日本の初心

現在、英彦山の宿坊の甦生に取り組んでいますがいつものことながら困難続きです。だいぶ、これまでの経験から慣れてはきていますが信じているものの現実の対応には決断ばかりが必要で心身の疲労は蓄積していきます。

振り返ってみると、これまでも古民家甦生は無理難題ばかりの連続でした。当然ながら、費用の問題。大工さんや職人さんたちは一生懸命に取り組んでいますからそのお支払いが必要です。なぜ今までなんとかなってきたのが不思議で、その都度に知恵を出したり周囲の方々からのご寄付があったりして何とかなってきました。

そして次に建物の問題。私がやるところは皆が手入れをやめて荒廃していよいよ最期かというところのものしかご縁がありません。中もぐちゃぐちゃで、木材などもシロアリ被害にあっていて思った通りに工事が進みません。

他にも私の無知からの不手際でご迷惑をおかけしたり、本業の仕事ができなくなりみんなに迷惑をかけたり家族との時間が減り家事を任せきりになっていたりと、いろいろとあります。

何よりももっとも大変なのは、本質を守り続けるためにブレないで最後まで貫遂するための自分自身との正対です。

私が取り組むときに最初に決めるのは、「家が喜ぶか」「本物の和にしたか」そして「子どもに恥じないか」と定めます。今回の宿坊はそれに加えて、お寺ということもあり「布施行」を貫き仲間を増やし、「いのりの場」として子孫に繋ぐためのプロセスを重んじたかと、取り組みの際の自戒を定めてやっています。

何度も費用のことや、楽にやろうとしたり、時間がないなかで時間を敢えてかける方を選択したり、ブレないで自戒を大事に守り取り組んできました。夜中に夢に魘されたり、山の中の寒さで冷え切り体調が著しく崩れたり、心ここにあらずで怪我をしてしまったり、ストレスで頭痛や胃腸を悪くしたりと、思っていた以上に堪えました。

しかし、そんな時こそ足るを知り、いただいている方を観て感謝して同時に信じてくれた自分や周囲の御蔭様に勇気をいただき前進してここまで来ました。周囲からは、順風満帆で明るくやっていますし私自身も弱さを公開せずに徳を積む仕合せをこぼれさせようと顔晴っていますからなかなかこんなことを伝えることがありません。

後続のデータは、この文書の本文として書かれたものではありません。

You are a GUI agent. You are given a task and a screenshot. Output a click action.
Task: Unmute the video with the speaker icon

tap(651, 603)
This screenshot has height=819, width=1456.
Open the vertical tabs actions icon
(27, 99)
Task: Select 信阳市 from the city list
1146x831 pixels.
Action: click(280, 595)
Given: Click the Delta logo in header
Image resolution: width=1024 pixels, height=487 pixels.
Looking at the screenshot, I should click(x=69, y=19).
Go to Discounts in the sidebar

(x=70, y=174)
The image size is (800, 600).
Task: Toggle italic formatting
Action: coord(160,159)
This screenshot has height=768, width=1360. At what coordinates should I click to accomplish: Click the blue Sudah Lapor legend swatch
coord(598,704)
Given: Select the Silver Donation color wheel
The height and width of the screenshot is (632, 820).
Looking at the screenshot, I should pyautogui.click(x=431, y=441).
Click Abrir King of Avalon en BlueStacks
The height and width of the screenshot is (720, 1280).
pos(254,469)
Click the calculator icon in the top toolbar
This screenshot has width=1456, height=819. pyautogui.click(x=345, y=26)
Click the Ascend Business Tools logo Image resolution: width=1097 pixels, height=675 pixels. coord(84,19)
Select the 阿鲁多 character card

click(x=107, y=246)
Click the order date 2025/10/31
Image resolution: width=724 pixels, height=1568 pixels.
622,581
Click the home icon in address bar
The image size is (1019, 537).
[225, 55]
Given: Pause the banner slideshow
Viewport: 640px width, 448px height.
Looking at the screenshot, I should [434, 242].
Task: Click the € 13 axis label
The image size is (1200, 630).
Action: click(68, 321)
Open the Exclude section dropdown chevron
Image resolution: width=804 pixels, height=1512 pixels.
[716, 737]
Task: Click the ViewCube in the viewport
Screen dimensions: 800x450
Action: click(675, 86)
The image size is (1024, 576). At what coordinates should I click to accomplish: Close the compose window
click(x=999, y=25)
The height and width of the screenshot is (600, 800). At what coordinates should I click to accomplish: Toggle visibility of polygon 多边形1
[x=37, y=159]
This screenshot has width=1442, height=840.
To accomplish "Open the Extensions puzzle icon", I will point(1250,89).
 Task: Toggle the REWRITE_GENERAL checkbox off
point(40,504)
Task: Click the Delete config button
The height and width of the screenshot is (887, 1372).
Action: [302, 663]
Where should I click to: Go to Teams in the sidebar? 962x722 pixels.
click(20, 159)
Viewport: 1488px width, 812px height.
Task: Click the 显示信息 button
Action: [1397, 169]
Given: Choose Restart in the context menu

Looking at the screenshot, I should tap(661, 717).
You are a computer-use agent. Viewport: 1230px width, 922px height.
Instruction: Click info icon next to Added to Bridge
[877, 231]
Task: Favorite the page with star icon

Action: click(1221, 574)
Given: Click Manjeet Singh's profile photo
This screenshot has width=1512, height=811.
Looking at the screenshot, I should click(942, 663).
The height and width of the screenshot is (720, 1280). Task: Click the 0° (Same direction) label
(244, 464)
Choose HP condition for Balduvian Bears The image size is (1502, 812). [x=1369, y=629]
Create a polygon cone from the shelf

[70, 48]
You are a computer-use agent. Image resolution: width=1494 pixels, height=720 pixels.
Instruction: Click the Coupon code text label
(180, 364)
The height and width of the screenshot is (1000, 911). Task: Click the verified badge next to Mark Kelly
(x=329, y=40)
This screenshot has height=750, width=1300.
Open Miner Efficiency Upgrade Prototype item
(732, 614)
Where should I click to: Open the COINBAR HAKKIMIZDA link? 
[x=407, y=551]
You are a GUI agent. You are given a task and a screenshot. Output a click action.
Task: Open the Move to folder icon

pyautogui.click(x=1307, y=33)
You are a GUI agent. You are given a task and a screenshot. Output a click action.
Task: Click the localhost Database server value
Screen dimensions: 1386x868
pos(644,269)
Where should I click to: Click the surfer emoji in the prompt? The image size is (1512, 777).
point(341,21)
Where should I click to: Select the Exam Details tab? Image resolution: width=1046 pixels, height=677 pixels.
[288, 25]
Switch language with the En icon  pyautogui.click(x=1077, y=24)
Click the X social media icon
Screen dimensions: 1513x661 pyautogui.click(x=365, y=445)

むかしの諺に「武士は食わねど高楊枝」があります。 これは誇り高い武士はどんなに貧しくても、腹いっぱい食べたかのように楊枝を使って見栄を張っていたというものです。これは見栄をはっていたのでしょうか?

実際には、江戸時代の武士の多くは今でいう政府や役所のお役人でした。彼らの多くは私利私欲に走ることなく世の中のため、民衆のためにと働いた公人でした。現代のように裕福でモノに溢れた時代もある中でも為政者としての武士の倫理規範をもち、無私の奉仕、誠実な生き様を痩せ我慢をしてでも実践した言葉です。

この時代、価値がないと捨てていく大切な伝統や本物の文化が荒廃していくのを見すごせないと私のようななんでもない凡人でも環境がなくても真摯に取り組めば甦生はできるとその姿に何かを感じてほしいと宿坊の甦生に取り組んでいます。

かつての山伏もまた、山で暮らし山を守り、日々に修行に精進して気品高く人々のために盡してこられました。私にとっての山伏は、先ほどの武士は食わねど高楊枝で尊敬する先人であり先達なのです。

その暮らしを甦生するためにも、私自身が同じ境地を少しでも感じたいとこの今も甦生に取り組んでいます。今回の宿坊の甦生、英彦山の甦生は、できる限り多くの方々のお布施や托鉢、そして英彦山を愛し、日本の誇りを甦生するための寄付をなるべく多くの一人ひとりから集めたいと願っています。

それが日本人の心のふるさとを思い出し、日本の初心を甦生させることになると信じているからです。途中経過になりましたが、今の私の心境です。皆様の心に何かが伝わり、一緒に徳を積むことの仕合せや喜びがこの社会をさらに磨き上げて素晴らしくしていくことをいのっております。

宿坊が甦生し、皆さんにお披露目できるのは新緑の頃になると思います。

ぜひ、この「いのりの場」に来ていただくご縁がありましたら心に懐かしい未来の美しい風景が宿りますことを念じております。残りの期間、しっかりと取り組みます。